Solid-pseudopapillary tumor of the pancreas: clinical features, pathological characteristics, and origin

Abstract

Objective: [corrected] To study clinically pathological features and origin of solid-pseudopapillary tumor of pancreas (SPT).

Patients and methods: Clinical and pathological data of 82 cases with SPT were retrospectively studied. SAS6.12 statistics package was used for analysis. P < 0.05 was regarded as statistically significant difference.
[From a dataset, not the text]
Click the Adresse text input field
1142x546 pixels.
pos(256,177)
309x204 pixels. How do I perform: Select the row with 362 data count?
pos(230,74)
Results: The SPT patients included 70 females and 12 males, with a median age of 31 years old. The mean tumor size was 6.71 ± 4.42 cm. Vascular or organs was invaded in nine cases. The clinical and pathological characteristics show no significant difference between male and female patients. In the non-encapsulate group (22 cases), the tumor was larger (P = 0.0015), exogenous growth pattern (P = 0.0194), and would probably involve major vascular or organs (P = 1.697E-06). The typical features of SPT include pseudopapillary pattern with fibro vascular stalks by uniform poorly cohesive polygonal cells. The tumor cell expresses a variety of immune markers in heterogeneity. Under electron microscope, there are some electron dense granules, about 8-1.2 µm in diameter, with membrane similar to the zymogen granules in SPT cell cytoplasm.

Conclusions: SPT with incomplete capsule often presents malignant behaviors. SPT shows multi-heterogeneity, which is caused by the disorder in the development of pancreatic stem cell.